Today in Occupy Wall Street related news:
- An Occupy Wall Street rally today included around 1,000 Verizon workers.
- The OWS General Assembly tabled a proposal denouncing both political parties.
- New York mayor Michael Bloomberg stated that he will be adopting a tougher stance against the protesters. I suppose it's all been peaches and cream up until now?
- The owners of Zuccotti Park are facing a "dilemma". Sure, this is a public space—but you weren't meant to use it like that!
- In Washington DC, Occupy protesters interrupted a $1000 per plate fundraiser featuring Walmart's chairman, Rob Walton, being held at Union Station.

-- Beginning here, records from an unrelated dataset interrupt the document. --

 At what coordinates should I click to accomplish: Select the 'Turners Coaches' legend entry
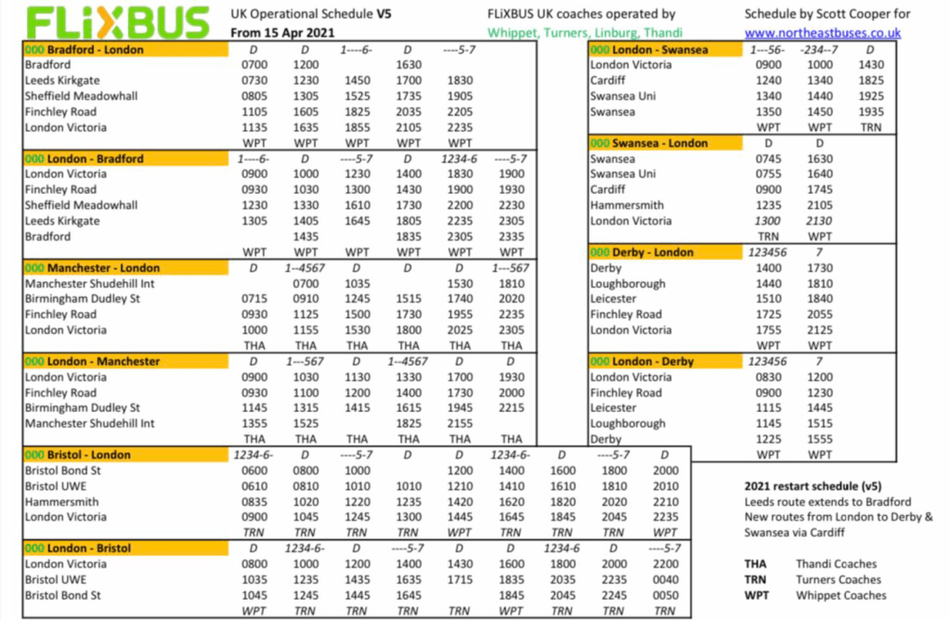point(838,580)
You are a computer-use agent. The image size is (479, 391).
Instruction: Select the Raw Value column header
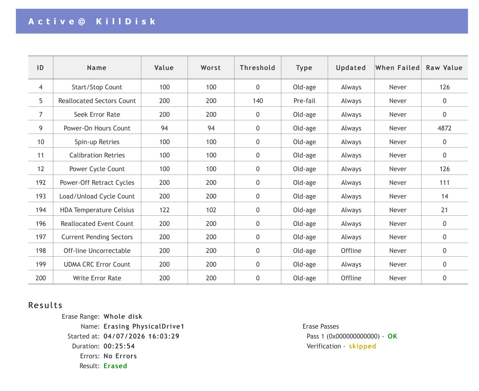coord(444,68)
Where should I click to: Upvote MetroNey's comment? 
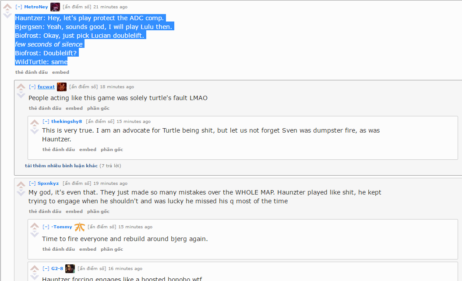tap(7, 7)
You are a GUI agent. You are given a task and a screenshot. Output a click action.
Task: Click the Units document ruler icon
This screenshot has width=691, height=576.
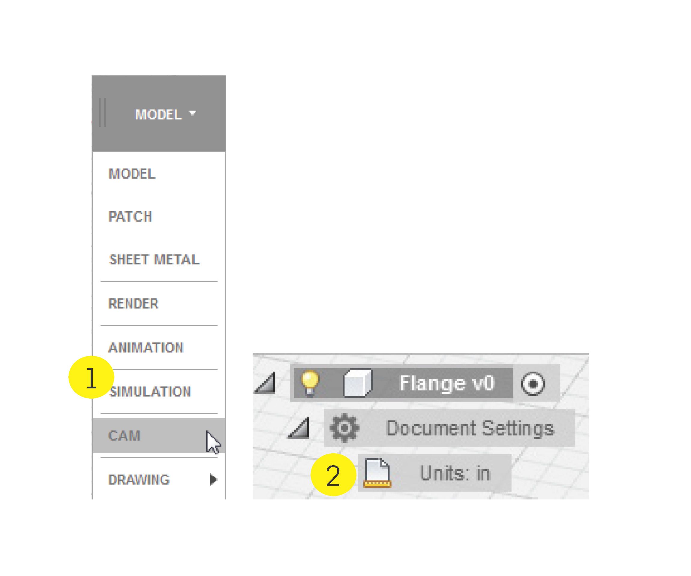click(377, 473)
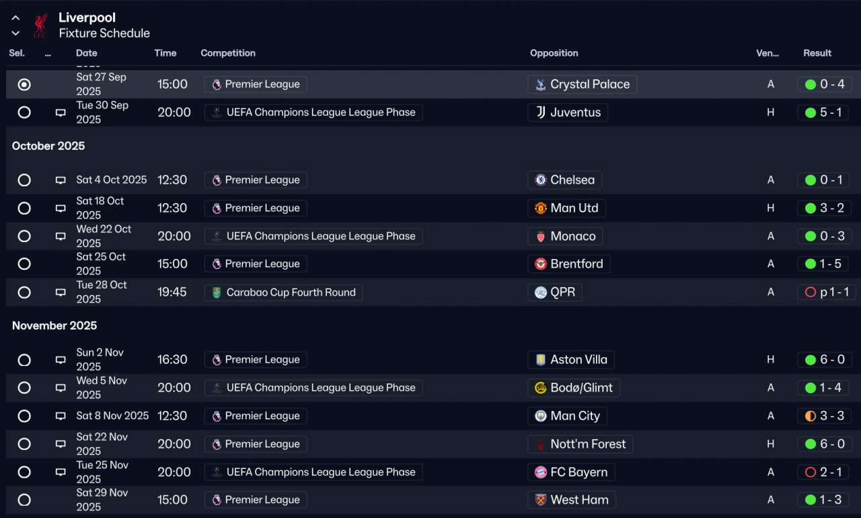Click the up chevron beside Liverpool

pos(15,18)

- In Chicago, on the other hand, bankers dropped leaflets on the protesters that said, simply, "WE ARE THE 1% PAYING FOR THIS." The meaning of the message is unclear:
But what does this dumb slogan mean? “WE ARE THE 1% PAYING FOR THIS.” It was printed on many sheets of paper, apparently by the Chicago Board of Trade. Paying for what? The office copier? The protests themselves? So is the Chicago Board of Trade somehow the real George Soros behind the Communist Insurrection?
And were any actual 1-percenters involved in this dumb fear stunt? We are thinking, “Ha ha, of course not, because this has all the marks of Asshole $100K Salaryman on it.” You need to have annual income of $2,196,124 to be in the Top 1% of U.S. earners, according to the latest federal statistics from the Social Security Administration. The people making $2 million plus are not running off copies in the office insulting the protesters [...]

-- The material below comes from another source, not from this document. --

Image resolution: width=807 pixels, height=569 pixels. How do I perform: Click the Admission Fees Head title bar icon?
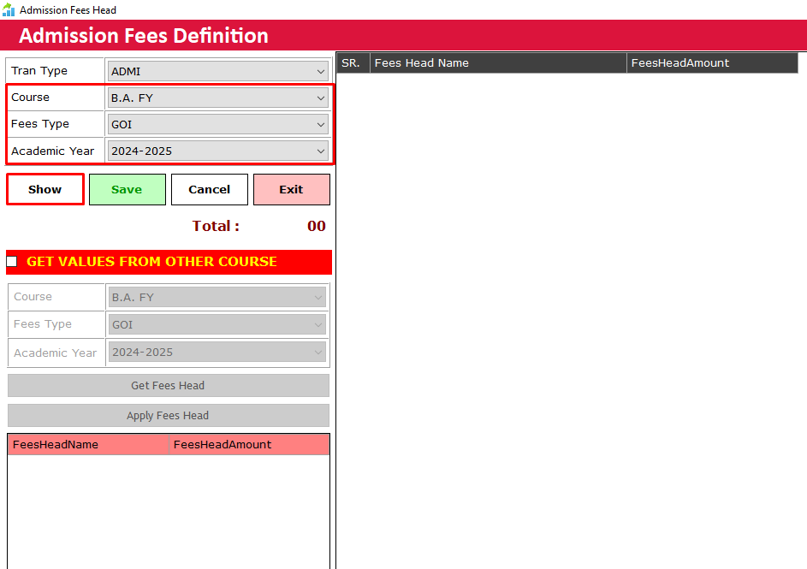click(x=9, y=9)
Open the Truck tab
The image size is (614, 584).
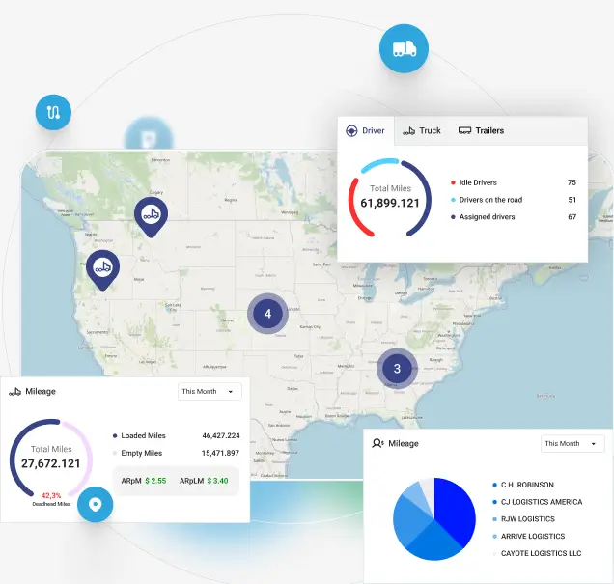pos(421,130)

- Eric Cantor cancelled his purported speech about income inequality because he learned that it was going to be open to the public, and because Occupy protesters were planning a march from City Hall to the campus where he was speaking. It is just as well, as his "income inequality" speech, when later released to the press, was a bunch of gawdawful dreck stitched together with meaningless non-statements and didn't actually address income inequality at all. So those protesters just saved an audience of 300 people from being bored to death.
- The "Tent Libraries" set up by protesters in Boston and other cities have been getting some attention. A firsthand account can be also be found here.

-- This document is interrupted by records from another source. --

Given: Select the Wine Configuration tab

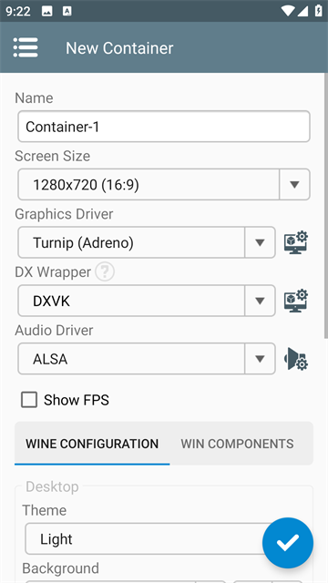Looking at the screenshot, I should coord(92,444).
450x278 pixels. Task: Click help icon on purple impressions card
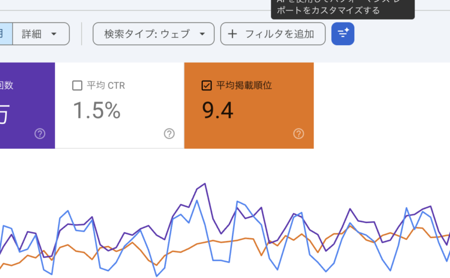pyautogui.click(x=40, y=134)
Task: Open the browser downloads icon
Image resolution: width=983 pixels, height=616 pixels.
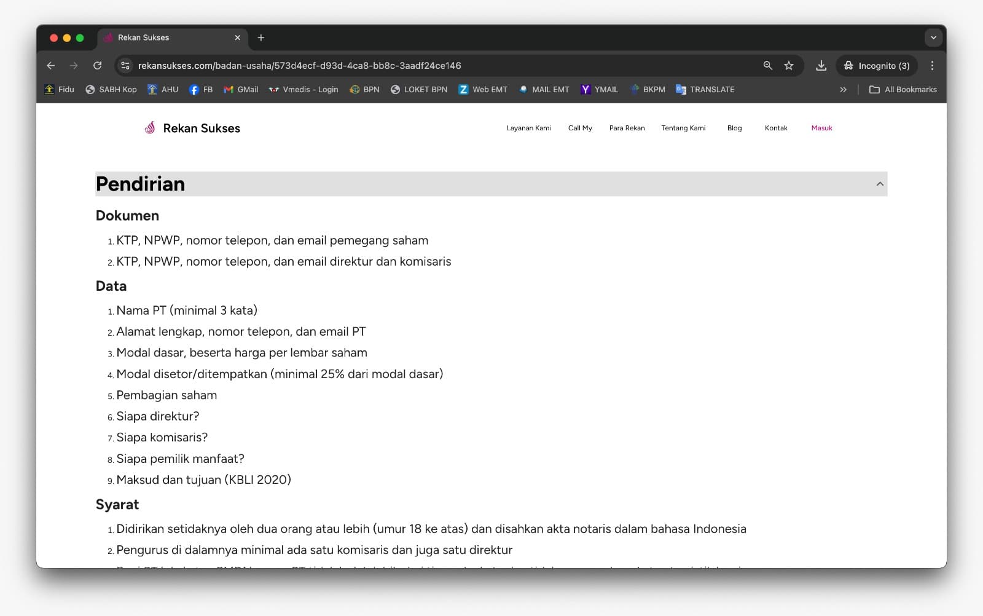Action: pos(821,66)
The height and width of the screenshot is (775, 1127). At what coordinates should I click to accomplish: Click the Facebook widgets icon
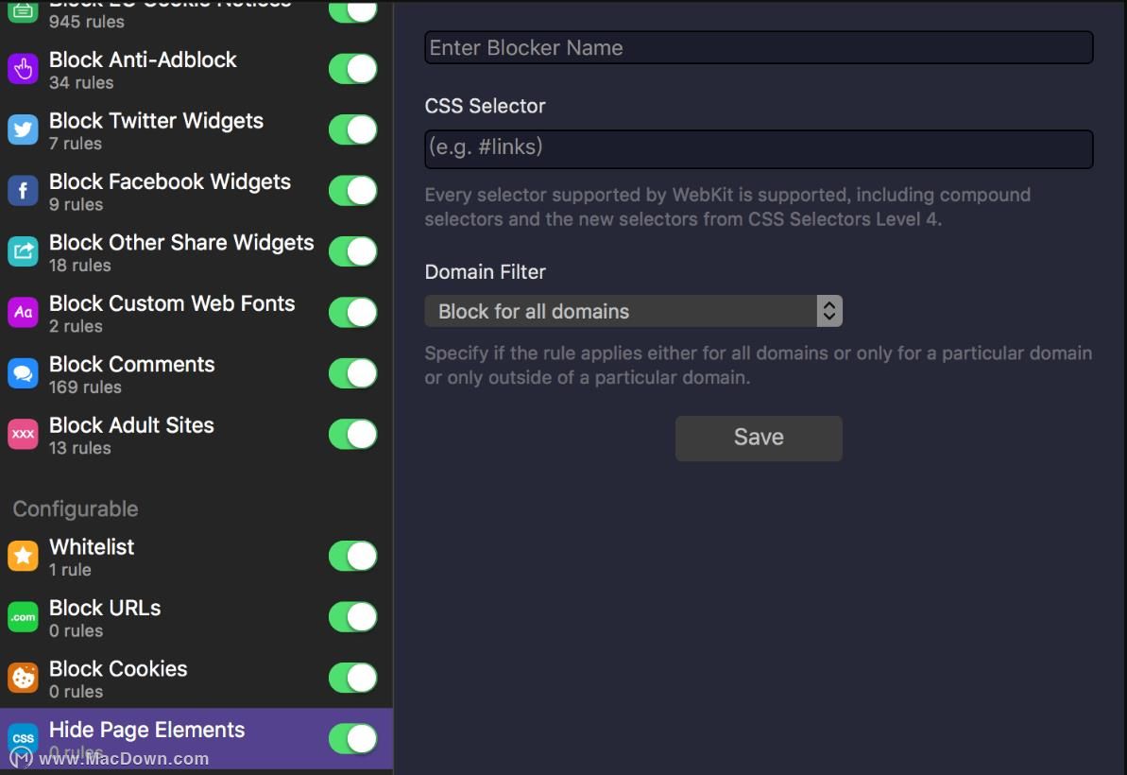[x=23, y=191]
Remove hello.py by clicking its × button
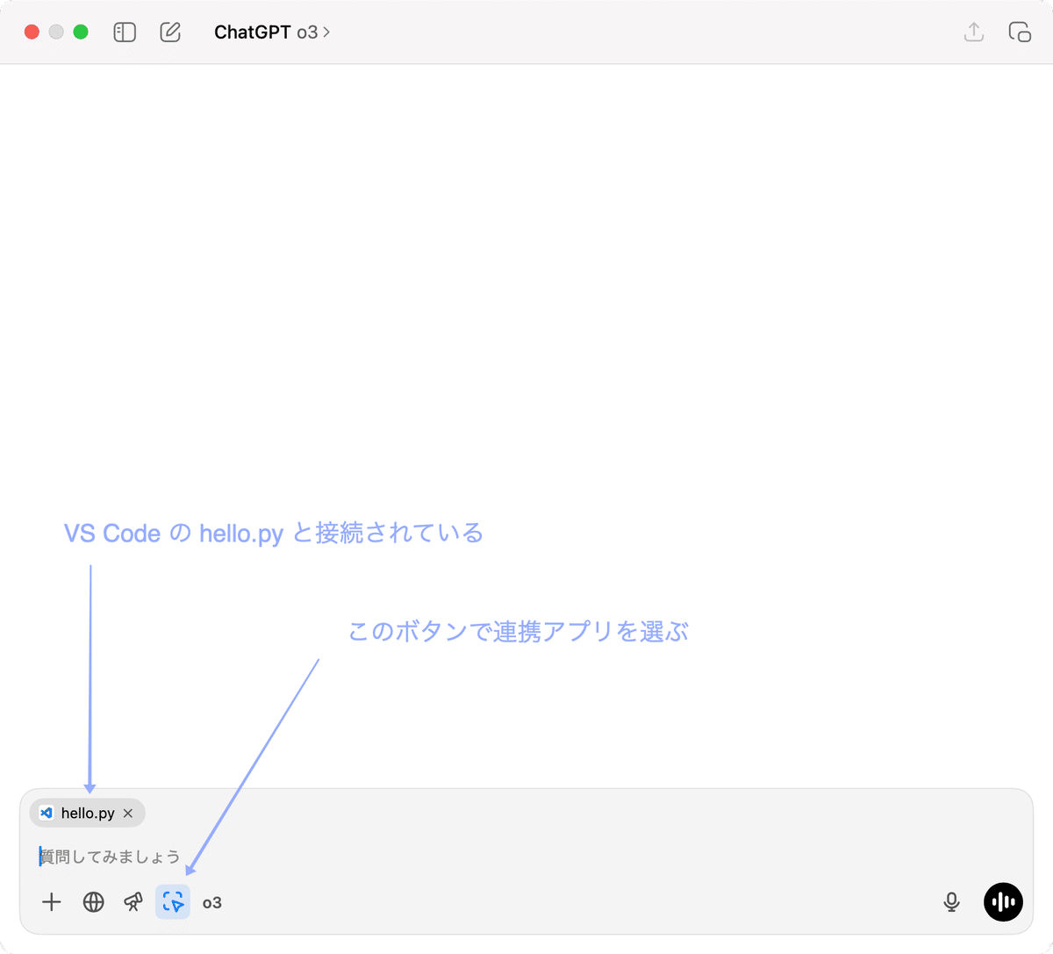The width and height of the screenshot is (1053, 954). 127,813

- It turns out a Wall Street protestor pointed to by right-wing groups as proof of OWS anti-Semitism has been a longtime fixture of the area. Occupy protesters have been engaged in ongoing clashes with him but also can't get rid of him (public park, after all), so "have taken to surrounding the man, who gave his name to me recently as David Smith, with rebuttal signs, including one that reads 'Asshole —>'."
- Al Giordano on the 1979 Wall Street occupation that won.